* Required task A *
Name every person identified by full name in the account of the New York trip.
* Required task B *
Write the next part of the account of the New York trip, picking up after its final sentence.

** begin Extract to read **

The second time was as a graduation present during my senior year of high school. I went with my mom for a few days, and it was magical. Since then, I had yearned to go back to the Big Apple and once again feel the rush of energy that the city gives you every time you immerse yourself in it.

After my second trip, I didn't know when I would get to return, but this past month, I got a golden opportunity to go back to my favorite city in the world. I was invited to attend the College Media Association's annual spring convention for student journalists, from March 6-10. I went along with five other students from my college newspaper, and I was absolutely thrilled.

It was truly surreal to be back. Even though it had been two years since my last trip, it felt like I had never even left. Ironically, the convention was held at the same hotel I stayed at the last time, so I genuinely felt right at home. A lot of my time was spent working, where I got to learn about journalism from experts in the business. All of the sessions I attended were interesting and incredibly relevant to my career, and the speakers were passionate and helpful with their advice.

The highlight of the convention for me was getting to go to the Good Morning America studios to see a taping of Strahan and Sara. Michael Strahan and Sara Haines were so nice and the overall energy of the show was upbeat, positive and fun. I enjoyed every second of my experience there, and I will always cherish the photos I got with the two hosts.

Outside of work, I managed to score tickets to the Late Show with Stephen Colbert, and so my roommate and I spent one glorious evening at the Ed Sullivan theatre. It was so exhilarating and fun, and I even got to go onstage while the musical guest, Mumford and Sons, was performing.

** end Extract to read **
** begin Stored data **

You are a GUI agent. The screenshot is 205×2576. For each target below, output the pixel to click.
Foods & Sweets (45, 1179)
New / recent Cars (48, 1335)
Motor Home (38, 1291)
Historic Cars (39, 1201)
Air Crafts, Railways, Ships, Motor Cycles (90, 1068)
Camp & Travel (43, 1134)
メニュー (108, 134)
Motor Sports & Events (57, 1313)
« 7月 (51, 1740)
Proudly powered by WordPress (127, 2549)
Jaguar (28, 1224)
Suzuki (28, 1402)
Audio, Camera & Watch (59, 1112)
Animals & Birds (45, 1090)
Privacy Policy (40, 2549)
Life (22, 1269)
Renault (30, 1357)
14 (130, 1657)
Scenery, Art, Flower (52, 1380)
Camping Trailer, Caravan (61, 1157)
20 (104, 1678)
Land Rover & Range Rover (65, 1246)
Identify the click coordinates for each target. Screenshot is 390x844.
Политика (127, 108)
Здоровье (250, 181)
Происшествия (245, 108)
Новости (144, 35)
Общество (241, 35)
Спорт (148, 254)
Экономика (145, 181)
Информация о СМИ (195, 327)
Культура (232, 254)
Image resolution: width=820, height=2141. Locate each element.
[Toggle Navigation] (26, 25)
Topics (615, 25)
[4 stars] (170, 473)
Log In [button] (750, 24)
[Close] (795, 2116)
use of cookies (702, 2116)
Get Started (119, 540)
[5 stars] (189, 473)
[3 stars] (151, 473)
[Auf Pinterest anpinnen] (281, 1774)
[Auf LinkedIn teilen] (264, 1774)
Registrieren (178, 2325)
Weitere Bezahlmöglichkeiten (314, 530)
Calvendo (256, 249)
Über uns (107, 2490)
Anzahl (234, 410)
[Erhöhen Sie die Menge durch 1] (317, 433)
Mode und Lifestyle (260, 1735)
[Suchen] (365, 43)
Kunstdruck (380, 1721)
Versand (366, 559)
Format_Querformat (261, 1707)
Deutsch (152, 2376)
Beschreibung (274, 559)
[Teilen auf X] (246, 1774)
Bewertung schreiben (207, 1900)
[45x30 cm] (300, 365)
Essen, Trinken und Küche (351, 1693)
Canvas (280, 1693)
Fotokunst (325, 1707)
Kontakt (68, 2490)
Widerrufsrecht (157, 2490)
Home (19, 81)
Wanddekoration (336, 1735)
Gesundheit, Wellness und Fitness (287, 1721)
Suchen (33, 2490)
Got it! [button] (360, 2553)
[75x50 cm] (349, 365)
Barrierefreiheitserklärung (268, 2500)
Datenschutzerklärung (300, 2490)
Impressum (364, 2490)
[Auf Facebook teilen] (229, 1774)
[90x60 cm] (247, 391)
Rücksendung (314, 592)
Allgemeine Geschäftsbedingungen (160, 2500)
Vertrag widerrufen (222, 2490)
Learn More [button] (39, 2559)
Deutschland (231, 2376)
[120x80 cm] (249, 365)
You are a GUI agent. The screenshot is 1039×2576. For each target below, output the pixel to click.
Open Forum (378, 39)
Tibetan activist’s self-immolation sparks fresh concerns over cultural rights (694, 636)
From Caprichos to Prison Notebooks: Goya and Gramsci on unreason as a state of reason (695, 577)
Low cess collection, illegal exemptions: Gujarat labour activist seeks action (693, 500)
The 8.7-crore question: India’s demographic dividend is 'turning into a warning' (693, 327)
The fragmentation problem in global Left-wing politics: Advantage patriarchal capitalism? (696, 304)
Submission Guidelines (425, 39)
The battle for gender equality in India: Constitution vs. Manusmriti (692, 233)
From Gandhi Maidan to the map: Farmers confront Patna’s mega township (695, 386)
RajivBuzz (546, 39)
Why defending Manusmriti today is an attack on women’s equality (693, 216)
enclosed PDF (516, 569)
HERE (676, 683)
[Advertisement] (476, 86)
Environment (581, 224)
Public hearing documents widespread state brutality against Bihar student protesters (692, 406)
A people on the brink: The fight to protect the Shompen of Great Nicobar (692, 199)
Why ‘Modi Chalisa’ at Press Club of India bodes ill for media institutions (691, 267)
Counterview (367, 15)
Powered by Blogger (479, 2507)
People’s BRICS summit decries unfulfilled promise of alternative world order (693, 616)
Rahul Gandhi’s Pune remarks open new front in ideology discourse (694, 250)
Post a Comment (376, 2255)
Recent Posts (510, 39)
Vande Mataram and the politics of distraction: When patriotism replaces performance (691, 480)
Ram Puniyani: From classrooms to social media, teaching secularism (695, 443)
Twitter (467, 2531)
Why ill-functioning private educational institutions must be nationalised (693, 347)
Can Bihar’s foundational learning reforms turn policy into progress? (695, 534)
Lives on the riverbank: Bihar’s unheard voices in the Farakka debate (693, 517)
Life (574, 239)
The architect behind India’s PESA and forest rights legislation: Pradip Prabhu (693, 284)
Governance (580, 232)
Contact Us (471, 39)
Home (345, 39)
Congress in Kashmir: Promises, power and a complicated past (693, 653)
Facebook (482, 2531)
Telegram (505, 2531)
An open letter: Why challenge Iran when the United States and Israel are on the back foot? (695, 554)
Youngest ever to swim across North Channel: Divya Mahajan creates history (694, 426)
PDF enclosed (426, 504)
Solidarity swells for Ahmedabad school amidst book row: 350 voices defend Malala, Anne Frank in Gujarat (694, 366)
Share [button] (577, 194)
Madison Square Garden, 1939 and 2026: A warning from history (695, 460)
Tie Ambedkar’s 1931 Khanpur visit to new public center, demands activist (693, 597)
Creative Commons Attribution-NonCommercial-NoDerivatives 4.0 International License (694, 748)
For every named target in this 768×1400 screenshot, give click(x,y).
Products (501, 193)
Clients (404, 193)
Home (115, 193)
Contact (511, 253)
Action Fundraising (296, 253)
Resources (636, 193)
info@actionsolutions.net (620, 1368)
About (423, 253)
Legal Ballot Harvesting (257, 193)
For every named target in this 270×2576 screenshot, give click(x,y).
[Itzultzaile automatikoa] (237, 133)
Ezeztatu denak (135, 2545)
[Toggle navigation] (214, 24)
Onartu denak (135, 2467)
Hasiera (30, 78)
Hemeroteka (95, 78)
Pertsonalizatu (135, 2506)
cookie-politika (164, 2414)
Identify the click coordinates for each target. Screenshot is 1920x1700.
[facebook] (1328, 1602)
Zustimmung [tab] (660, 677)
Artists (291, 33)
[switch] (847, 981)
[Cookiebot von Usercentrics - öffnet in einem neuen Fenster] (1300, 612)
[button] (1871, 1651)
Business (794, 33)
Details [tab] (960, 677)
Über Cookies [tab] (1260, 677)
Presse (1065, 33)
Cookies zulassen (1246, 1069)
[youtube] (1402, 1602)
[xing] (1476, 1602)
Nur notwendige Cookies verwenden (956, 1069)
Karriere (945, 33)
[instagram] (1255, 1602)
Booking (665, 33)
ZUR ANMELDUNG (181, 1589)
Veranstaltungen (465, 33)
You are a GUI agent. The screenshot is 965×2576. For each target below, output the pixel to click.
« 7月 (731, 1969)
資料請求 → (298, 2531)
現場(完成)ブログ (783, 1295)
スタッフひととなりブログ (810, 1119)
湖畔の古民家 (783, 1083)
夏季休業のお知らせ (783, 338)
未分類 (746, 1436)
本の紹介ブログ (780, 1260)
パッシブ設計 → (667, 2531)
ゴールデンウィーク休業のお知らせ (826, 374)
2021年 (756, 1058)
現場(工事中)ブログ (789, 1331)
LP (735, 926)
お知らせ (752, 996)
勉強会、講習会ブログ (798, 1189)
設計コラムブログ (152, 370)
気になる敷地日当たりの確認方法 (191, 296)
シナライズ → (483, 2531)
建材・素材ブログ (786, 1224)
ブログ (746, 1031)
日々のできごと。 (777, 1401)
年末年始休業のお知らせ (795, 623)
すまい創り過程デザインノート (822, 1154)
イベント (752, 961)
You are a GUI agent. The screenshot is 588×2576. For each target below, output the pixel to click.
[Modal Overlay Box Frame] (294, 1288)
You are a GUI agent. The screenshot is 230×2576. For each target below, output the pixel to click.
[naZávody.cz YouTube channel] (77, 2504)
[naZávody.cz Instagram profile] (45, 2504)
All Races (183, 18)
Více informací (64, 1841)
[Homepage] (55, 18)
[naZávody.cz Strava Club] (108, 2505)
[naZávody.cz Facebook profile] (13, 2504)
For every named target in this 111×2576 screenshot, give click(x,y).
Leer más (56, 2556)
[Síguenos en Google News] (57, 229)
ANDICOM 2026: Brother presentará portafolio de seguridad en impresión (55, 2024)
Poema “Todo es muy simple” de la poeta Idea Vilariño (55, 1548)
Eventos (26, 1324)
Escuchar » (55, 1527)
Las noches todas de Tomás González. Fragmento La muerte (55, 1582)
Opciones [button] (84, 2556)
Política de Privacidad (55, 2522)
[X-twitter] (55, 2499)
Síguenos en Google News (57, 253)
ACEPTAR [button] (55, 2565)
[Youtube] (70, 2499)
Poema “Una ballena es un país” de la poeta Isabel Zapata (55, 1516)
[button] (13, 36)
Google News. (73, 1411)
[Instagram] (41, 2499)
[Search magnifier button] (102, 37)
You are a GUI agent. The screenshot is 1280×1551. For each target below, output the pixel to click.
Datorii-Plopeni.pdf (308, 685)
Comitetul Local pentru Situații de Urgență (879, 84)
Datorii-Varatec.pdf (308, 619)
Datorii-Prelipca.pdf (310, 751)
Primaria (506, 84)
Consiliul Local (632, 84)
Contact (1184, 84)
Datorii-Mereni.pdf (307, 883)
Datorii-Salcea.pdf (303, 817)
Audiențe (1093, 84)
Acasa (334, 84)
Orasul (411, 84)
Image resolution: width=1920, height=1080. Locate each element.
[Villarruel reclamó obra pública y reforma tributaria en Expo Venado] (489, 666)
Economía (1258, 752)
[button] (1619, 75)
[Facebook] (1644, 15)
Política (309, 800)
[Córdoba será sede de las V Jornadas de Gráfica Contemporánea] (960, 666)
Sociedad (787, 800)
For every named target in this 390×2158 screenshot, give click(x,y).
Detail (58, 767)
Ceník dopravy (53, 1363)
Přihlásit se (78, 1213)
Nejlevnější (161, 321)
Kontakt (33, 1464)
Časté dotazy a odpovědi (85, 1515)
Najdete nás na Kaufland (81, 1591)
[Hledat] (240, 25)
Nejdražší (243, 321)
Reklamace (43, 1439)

** end Stored data **

* Final result A *
Michael Strahan, Sara Haines, Stephen Colbert

* Final result B *
After the convention, I walked away with a clearer sense of what my career goals were as a journalist. Throughout my experience both in the sessions and in the television studios, I realized that broadcast journalism was my passion and what I wanted to pursue. Journalism is a field that is ever-changing as technology grows and evolves, so it can feel overwhelming to find your place as a reporter. There's the traditional print route, broadcast, or all of the new opportunities that the digital world is offering, not to mention the in-depth investigative reporting that transcends all mediums. But for me, the feeling of adrenaline when I was in the audience of the tv shows was indescribable, and it was something that made me feel more inspired than ever.

I know it is a lofty goal to be a news anchor on TV, and I know it is a goal that is shared by many others. But thanks to the convention and the bright lights of New York City, I know that it is a goal I want to chase with all my might. I can't wait to see what the future holds, and I am counting down the days until I can return to the Big Apple again.